## [Exercise prompt]
Can you lay out all the records below as a Markdown table with the columns "Row" and "Line," numbering each non-blank line and skipping blank ones? Leave the pictures out of your answer.

## [Data extract]
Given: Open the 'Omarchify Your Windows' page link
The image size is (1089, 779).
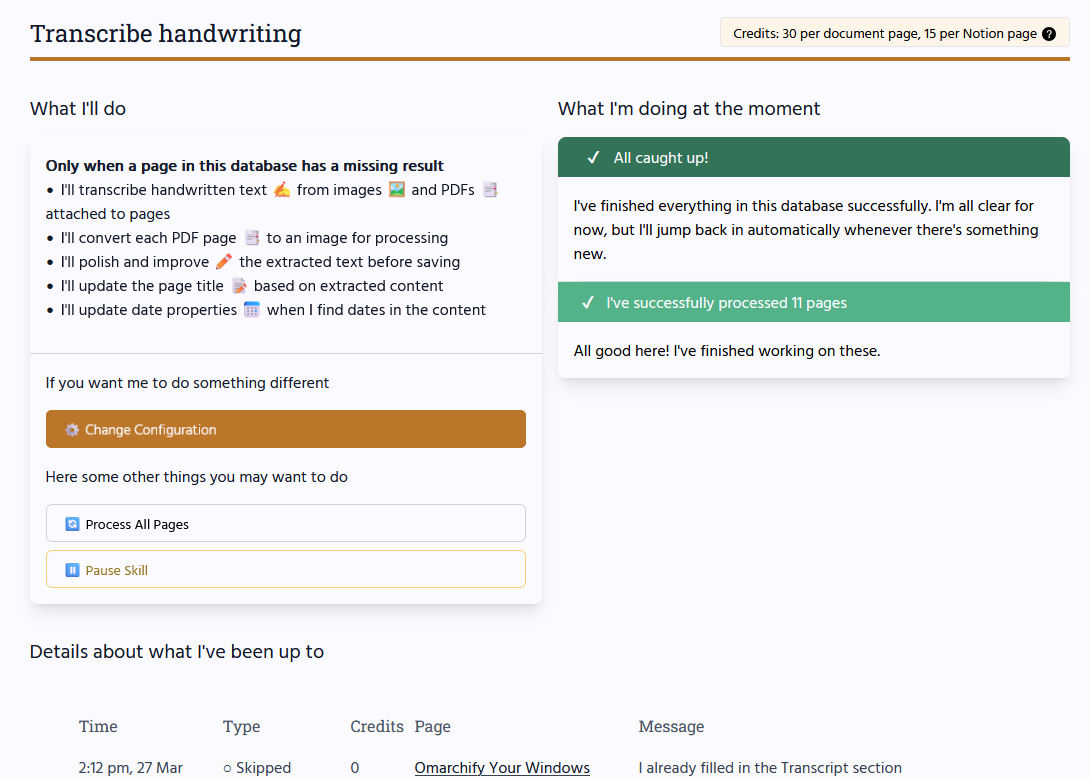Looking at the screenshot, I should [x=502, y=768].
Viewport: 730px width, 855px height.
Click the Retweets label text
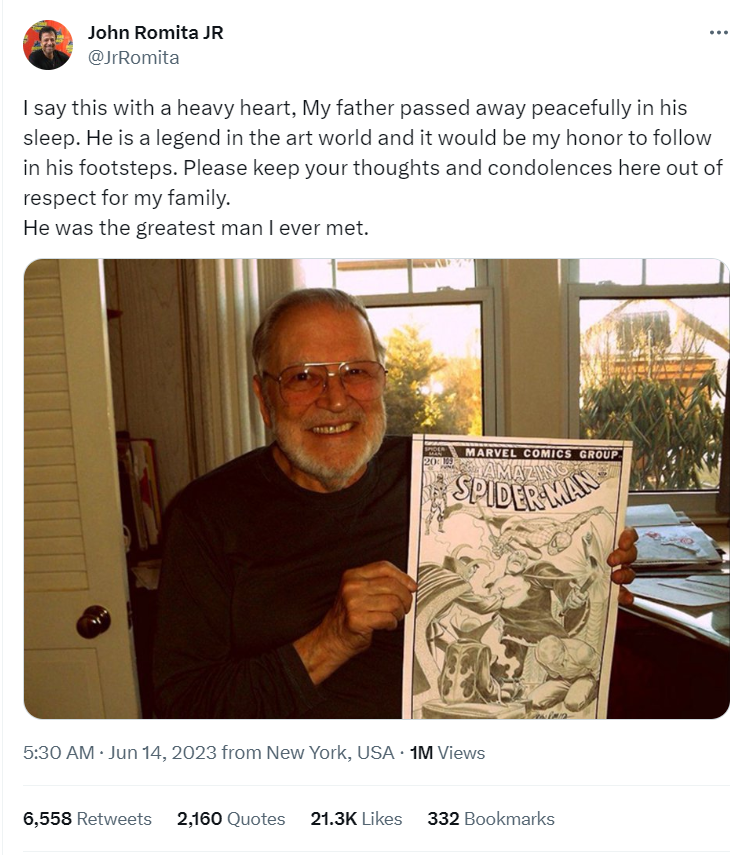114,818
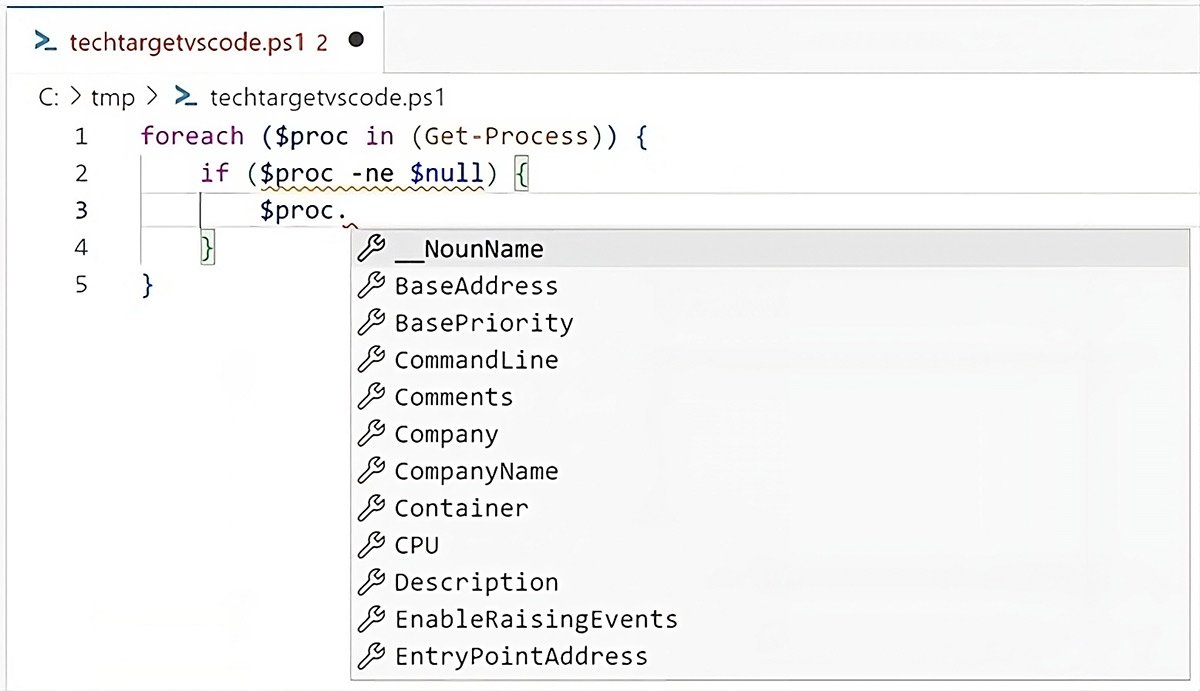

## [Written reply]
| Row | Line |
|---|---|
| 1 | Given: Open the 'Omarchify Your Windows' page link |
| 2 | The image size is (1089, 779). |
| 3 | Looking at the screenshot, I should [x=502, y=768]. |
| 4 | Viewport: 730px width, 855px height. |
| 5 | Click the Retweets label text |
| 6 | 114,818 |